*ENTRIES PROVIDED*:
————————
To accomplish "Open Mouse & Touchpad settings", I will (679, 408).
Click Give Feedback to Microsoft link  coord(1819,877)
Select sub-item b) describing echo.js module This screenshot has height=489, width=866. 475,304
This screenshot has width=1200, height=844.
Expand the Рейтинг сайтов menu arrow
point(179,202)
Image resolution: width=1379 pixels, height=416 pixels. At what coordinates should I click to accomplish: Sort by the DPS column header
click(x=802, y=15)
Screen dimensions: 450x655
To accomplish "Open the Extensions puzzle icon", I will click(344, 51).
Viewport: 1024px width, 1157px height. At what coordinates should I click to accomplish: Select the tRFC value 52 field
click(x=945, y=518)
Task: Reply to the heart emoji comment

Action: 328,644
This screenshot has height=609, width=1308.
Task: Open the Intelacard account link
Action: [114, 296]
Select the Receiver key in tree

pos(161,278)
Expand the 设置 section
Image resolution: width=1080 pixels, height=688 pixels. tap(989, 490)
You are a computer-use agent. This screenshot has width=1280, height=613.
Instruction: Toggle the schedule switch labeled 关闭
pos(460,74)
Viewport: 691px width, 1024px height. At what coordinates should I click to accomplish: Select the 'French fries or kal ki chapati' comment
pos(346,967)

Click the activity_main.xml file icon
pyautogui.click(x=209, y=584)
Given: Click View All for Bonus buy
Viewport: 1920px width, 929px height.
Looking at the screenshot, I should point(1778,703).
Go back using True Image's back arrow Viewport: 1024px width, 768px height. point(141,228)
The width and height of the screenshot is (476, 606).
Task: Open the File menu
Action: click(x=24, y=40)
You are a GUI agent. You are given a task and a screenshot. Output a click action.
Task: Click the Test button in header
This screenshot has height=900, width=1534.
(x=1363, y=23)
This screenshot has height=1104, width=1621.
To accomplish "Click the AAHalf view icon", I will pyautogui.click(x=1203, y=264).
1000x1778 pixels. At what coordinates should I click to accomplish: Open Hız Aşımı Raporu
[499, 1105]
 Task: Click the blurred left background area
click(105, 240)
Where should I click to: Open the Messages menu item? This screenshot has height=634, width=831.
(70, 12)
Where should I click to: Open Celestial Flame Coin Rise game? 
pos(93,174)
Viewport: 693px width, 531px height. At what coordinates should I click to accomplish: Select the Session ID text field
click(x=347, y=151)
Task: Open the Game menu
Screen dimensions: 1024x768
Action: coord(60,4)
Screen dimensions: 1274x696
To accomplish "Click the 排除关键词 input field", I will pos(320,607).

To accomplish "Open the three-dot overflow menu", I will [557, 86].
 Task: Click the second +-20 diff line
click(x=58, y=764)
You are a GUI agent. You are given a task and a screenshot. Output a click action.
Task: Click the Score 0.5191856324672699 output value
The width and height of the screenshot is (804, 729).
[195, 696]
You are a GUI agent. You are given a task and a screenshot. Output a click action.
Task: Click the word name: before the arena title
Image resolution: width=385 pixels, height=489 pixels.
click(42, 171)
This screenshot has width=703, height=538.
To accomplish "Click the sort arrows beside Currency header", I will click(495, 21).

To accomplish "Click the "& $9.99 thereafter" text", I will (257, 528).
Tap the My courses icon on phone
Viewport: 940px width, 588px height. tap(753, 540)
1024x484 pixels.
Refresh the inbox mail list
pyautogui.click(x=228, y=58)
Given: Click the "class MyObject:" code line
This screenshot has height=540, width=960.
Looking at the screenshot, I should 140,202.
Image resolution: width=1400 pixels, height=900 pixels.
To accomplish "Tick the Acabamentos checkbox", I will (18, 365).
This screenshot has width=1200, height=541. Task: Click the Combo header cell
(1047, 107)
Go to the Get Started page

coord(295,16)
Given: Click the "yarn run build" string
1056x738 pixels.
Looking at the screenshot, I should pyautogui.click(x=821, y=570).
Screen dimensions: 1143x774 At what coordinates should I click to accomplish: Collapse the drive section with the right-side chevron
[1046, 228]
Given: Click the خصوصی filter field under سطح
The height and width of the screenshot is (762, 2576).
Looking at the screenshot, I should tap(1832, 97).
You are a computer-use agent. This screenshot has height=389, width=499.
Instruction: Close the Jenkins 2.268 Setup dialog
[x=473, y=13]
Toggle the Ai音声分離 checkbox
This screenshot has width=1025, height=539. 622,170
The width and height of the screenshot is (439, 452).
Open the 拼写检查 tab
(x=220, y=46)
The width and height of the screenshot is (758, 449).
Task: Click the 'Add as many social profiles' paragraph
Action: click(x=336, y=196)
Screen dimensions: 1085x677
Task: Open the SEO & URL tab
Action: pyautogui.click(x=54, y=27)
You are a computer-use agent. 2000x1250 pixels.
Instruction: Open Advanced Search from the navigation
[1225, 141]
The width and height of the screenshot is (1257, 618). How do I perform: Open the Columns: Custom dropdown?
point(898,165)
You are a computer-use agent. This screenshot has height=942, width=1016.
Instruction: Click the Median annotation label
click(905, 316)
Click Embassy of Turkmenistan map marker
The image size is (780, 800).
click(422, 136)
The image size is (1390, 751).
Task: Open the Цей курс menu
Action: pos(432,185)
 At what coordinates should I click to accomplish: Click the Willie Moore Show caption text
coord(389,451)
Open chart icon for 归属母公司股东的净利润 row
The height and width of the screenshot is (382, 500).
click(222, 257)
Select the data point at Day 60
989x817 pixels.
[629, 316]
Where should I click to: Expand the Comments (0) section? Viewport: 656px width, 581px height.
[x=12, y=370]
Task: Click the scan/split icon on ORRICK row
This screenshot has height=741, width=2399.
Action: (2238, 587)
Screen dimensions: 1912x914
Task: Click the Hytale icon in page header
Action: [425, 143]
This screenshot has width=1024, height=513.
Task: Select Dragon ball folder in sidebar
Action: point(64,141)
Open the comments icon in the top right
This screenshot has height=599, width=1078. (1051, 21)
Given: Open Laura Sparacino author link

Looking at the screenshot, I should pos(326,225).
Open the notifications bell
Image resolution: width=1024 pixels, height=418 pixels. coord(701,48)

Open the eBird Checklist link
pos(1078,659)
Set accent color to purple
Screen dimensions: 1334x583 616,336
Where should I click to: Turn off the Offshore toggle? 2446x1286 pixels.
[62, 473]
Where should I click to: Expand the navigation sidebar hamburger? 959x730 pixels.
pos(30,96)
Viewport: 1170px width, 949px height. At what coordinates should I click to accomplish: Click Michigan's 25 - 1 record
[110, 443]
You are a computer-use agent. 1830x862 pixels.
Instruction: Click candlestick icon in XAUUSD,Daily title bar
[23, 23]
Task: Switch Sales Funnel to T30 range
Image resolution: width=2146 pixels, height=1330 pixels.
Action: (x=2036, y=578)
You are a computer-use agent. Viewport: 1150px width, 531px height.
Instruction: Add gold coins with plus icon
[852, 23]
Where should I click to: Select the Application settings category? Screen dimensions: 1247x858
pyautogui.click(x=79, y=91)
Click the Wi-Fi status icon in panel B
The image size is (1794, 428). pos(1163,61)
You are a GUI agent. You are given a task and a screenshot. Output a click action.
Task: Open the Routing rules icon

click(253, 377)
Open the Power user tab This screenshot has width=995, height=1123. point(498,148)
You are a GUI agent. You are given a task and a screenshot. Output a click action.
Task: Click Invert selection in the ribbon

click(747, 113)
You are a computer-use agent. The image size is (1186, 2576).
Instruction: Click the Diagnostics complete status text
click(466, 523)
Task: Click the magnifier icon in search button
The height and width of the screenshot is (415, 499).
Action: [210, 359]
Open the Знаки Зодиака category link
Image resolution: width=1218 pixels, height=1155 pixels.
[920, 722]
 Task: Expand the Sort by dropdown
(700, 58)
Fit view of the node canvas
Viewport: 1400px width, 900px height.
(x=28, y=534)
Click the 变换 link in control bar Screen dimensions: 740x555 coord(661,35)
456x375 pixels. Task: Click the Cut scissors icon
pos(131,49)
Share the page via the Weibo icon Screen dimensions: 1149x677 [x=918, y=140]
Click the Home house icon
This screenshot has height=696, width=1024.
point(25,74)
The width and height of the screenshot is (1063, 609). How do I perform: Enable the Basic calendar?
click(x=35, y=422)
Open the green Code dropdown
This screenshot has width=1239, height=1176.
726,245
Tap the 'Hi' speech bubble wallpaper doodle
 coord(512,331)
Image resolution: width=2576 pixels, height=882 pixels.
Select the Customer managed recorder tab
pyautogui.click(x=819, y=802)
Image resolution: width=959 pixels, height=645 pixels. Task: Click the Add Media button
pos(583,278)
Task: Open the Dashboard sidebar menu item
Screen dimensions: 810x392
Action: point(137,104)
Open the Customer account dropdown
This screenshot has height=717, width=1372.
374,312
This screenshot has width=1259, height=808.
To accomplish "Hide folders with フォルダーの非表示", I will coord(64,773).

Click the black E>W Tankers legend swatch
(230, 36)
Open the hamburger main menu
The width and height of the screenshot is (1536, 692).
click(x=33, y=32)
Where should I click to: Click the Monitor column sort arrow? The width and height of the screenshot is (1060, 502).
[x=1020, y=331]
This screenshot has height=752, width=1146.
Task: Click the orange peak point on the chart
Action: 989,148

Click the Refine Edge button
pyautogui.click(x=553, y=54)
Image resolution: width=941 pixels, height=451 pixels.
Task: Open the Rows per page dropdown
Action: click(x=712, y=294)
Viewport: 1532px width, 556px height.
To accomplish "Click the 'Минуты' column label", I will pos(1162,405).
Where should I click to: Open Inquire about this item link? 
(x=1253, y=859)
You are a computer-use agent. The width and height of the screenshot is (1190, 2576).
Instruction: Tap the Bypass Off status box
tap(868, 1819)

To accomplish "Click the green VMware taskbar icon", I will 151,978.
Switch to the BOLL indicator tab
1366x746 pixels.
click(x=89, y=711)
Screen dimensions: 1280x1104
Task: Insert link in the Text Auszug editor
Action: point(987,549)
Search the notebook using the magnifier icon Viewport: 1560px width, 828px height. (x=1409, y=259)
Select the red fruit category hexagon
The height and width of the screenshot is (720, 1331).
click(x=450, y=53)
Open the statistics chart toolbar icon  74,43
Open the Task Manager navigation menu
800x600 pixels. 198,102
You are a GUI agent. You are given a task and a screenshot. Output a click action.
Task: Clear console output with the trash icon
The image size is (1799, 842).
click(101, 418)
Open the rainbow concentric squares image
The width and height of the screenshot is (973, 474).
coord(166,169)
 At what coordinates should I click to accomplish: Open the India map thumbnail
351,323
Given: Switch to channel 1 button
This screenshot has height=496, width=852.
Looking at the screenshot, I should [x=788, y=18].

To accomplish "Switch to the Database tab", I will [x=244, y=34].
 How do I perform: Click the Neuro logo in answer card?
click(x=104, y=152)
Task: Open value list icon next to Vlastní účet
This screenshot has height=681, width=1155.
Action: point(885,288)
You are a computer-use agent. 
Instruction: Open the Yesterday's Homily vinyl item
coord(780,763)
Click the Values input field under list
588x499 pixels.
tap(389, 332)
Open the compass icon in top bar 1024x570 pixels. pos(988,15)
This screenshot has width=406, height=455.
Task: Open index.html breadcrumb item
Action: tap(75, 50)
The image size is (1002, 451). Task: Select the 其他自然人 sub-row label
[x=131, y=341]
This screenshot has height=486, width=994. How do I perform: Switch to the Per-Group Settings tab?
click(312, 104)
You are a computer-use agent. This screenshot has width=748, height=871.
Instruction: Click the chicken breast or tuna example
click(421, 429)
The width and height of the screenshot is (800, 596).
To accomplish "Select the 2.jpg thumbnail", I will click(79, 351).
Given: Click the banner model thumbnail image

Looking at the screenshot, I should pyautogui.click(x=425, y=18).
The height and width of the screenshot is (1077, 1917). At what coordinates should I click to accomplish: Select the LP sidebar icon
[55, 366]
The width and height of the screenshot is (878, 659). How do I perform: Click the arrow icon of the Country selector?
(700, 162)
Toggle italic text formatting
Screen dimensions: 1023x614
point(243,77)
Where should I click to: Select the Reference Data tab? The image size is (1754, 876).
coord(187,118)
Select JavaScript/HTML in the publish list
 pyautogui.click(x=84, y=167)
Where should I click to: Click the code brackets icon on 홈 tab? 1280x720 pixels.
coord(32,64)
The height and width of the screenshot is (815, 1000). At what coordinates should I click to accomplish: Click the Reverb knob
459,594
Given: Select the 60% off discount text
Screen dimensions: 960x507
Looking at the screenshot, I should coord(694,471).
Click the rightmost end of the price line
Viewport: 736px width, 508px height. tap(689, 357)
————————
*TASK OBJECTIVE*:
Print again the lines of the entries above that fall between the line holding "Tap the My courses icon on phone" and the line holding "Image resolution: width=1400", inclusive, exactly as they stand.

*SOLVED EXERCISE*:
Tap the My courses icon on phone
Viewport: 940px width, 588px height. tap(753, 540)
1024x484 pixels.
Refresh the inbox mail list
pyautogui.click(x=228, y=58)
Given: Click the "class MyObject:" code line
This screenshot has height=540, width=960.
Looking at the screenshot, I should 140,202.
Image resolution: width=1400 pixels, height=900 pixels.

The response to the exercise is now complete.